O registro de novas armas está suspenso, assim como a abertura de novos clubes de tiro. Todas as registradas desde 2019 deverão ser recadastradas em até 60 dias. Além disso, o porte terá que ser justificado, o limite de armamentos baixou de seis para três e a prática em clubes de tiro tornou-se proibida para menores de 18 anos.

Outra frente da revogação do novo governo foi a área ambiental. O novo presidente assinou decretos para investir 3,3 milhões de reais do Fundo Amazônia na reestruturação dos organismos de controle e aumentar a participação social nos conselhos institucionais do governo sobre Meio Ambiente.
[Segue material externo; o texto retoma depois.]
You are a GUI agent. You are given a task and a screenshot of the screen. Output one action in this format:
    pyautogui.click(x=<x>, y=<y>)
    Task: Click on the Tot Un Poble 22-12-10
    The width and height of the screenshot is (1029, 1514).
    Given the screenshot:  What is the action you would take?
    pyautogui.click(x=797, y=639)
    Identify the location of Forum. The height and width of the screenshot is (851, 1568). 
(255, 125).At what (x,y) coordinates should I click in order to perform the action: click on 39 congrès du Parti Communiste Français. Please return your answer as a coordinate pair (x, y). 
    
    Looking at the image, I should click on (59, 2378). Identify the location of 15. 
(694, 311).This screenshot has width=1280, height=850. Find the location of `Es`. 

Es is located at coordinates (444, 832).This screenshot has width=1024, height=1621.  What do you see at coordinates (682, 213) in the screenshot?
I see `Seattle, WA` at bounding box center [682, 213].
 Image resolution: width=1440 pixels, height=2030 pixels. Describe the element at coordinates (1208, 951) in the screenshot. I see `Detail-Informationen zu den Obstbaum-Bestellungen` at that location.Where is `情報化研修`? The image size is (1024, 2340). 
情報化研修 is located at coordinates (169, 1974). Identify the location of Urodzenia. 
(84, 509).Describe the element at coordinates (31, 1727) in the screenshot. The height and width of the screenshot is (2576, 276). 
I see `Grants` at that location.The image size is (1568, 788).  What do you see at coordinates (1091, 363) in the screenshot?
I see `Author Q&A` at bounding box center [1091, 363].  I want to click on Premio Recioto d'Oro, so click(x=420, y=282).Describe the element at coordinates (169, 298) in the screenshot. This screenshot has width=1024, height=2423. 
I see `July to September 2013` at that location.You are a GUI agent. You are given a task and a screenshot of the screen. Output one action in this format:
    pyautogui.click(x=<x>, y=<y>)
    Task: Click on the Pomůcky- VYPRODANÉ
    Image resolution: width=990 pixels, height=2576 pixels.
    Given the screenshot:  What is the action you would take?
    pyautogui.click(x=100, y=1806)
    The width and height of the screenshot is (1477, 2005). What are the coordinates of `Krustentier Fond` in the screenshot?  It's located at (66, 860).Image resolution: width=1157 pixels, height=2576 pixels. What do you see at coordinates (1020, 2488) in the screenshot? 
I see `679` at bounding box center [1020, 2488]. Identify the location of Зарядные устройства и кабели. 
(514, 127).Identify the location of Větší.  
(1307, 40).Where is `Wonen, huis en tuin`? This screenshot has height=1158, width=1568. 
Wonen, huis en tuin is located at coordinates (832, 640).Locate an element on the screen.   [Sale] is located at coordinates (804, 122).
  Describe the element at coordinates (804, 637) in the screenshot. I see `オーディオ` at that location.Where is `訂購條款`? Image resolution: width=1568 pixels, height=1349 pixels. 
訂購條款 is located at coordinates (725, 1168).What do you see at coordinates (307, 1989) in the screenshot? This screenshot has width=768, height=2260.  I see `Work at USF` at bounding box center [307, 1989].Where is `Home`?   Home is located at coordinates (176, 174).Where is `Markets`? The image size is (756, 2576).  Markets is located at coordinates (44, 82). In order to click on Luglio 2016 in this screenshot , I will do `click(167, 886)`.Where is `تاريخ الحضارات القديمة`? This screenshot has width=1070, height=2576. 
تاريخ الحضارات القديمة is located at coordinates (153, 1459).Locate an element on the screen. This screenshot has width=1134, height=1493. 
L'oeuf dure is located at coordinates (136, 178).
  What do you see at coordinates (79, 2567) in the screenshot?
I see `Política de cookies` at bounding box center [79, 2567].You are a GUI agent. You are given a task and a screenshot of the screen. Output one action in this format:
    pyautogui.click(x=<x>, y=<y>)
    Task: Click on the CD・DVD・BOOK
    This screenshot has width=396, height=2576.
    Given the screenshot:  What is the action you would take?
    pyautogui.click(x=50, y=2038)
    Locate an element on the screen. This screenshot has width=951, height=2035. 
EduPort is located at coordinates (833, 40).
Mas Lula não apagou tudo o que Bolsonaro fez. Manteve, pelos próximos 60 dias, a isenção aos impostos sobre combustíveis determinada por Bolsonaro meses antes da disputa presidencial.

Sigilos

Lula também iniciou o processo de revisão dos sigilos impostos por Bolsonaro em diversos casos, como o que beneficiou a ficha do ex-ministro da Saúde Eduardo Pazuello e quanto foi gasto no cartão corporativo da Presidência da República. O petista deu 30 dias para que a Controladoria-Geral da União revise todas as razões que embasaram os segredos e opine se os mantêm ou não.